What about the housing situation?

With a threat of encampment evictions in Halifax this week, uncertainty with temporary shelters, and almost no affordable rentals on the market across the province, the announcement of 600 public housing units and 500 additional rent supplements falls far short of what is needed. There are about 7,800 people on the waitlist for public housing. The estimate of core housing need is as many as 48,000.

There had been some indication that the government might move to invest in a new Compliance and Enforcement Division for the Residential Tenancy Act, but there is no movement towards this in this budget. Why is Nova Scotia Legal Aid’s funding being cut? Nova Scotians need more advocates in their corner, not fewer.

Health Care Expansion? What Kind?

Given the need to increase the health care system’s ability to meet the needs of a growing and ageing population, there is again a focus on a substantial increase in health care. This government has demonstrated a dangerous trend toward privatizing public health services, however. This must be stopped and reversed. Services like virtual care can easily be delivered on a public, not-for-profit basis. There is a lack of transparency on the spending in this budget.

Public Education?

The Nova Scotia government needed to increase its investment given the population increase, but it also needed to expand the support in the current system. Will the 12 per cent additional funding really address the challenges with increased enrollment, teacher shortages, and to address the complexity of needs in the classroom?

The announcement of a two per cent increase in university funding made pre-budget was disappointingly low. The funding comes with troubling strings attached to academic freedom and those we have been calling for related to senior administrative bloat.

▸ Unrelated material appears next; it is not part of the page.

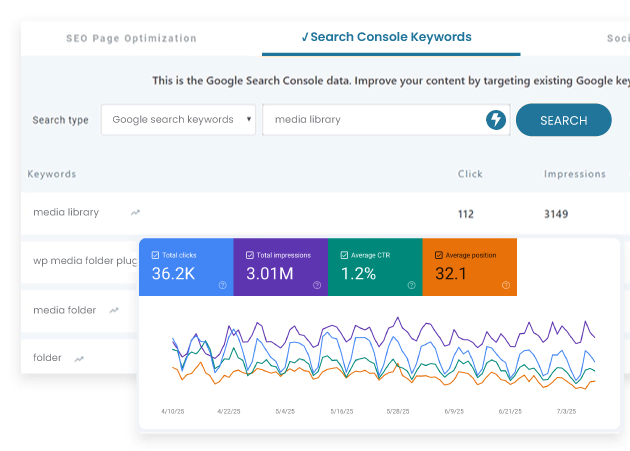The width and height of the screenshot is (630, 451).
Task: Click trend chart icon beside 'media folder'
Action: coord(114,310)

There is nothing new in this budget to address high and rising tuition. It is capping tuition at two per cent, down from three per cent (while mandating a nine per cent for international students). What about student debt? It is time to bring down tuition, which has increased 56 per cent since 2013, and convert all student loans to grants. The government should not just call on universities to create housing without additional funding.

The reduced cost of licensed child care has helped many families, but many still do not have access. This budget was a missed opportunity to invest more (over and above the bilateral) to expand full-day, full-year non-profit child care at $10 a day (free to low-income families) to meet the needs, setting up the central agency and continuing to invest in the training, wages, retention and recruitment of ECEs into licensed non-profit care. A little more investment is needed in the action plan.

Fair taxes?

What about ensuring that those who can pay more, contribute their fair share?

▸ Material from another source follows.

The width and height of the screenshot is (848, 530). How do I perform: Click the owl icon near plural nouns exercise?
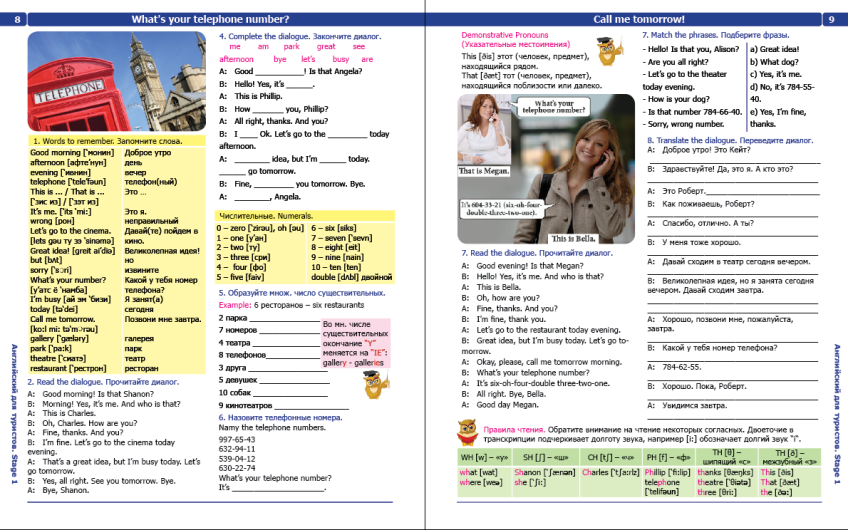(375, 385)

Across-the-board tax cuts reward those with the most income because our tax system is built that way. Regardless of how these cuts are spun as helping those low and middle-income earners, this is a cash grab for those already benefiting from high-interest rates in their investments and have been the least harmed by the pandemic fallout.

The tax bracket inflationary adjustment also rewards higher-income earners much more than anyone else (an average cut of $863 for those earning $150,000 and more and $69 for those earning $29,590 or less). This will cost $160 million per year once fully implemented and will have very little impact on those who need it the most. This will exacerbate the inequalities that exist.

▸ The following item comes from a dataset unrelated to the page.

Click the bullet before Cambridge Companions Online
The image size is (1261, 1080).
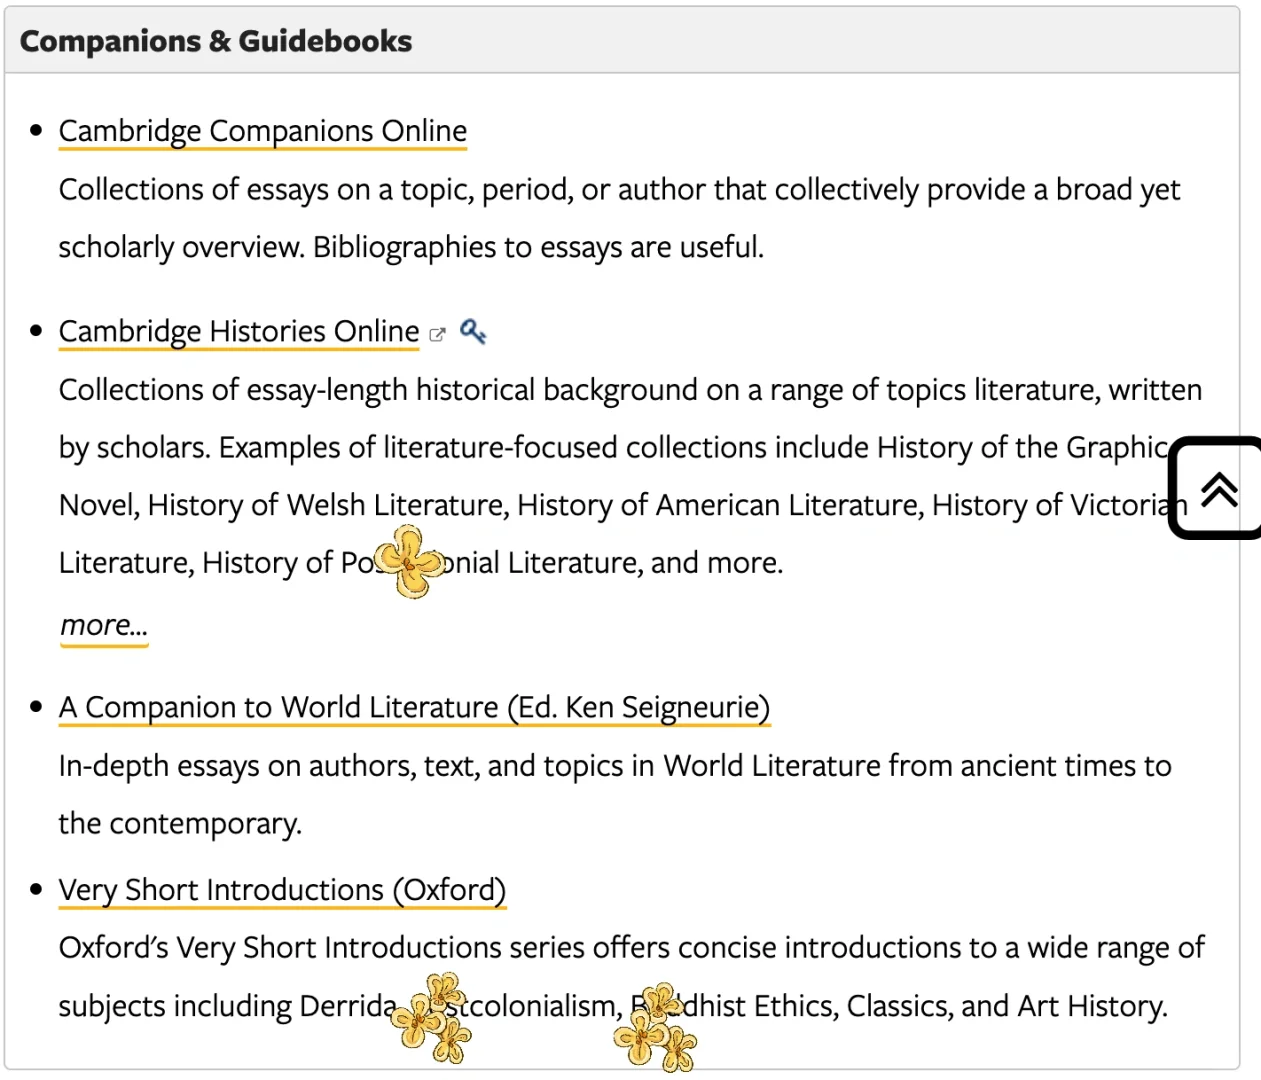tap(37, 130)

Return on Investment and Outcomes Matter

We can direct our spending towards those most in need. We can solve the housing crisis, protect ourselves from the harmful and growing impacts of climate change, and end poverty. When we use public spending to reduce inequality, we know there are long-term benefits. This budget does not take advantage of opportunities. A $425 million dollar tax cut (HST rebate) for property developers does not have the return on investment needed to justify the expense.

Nova Scotians need more than headlines faster.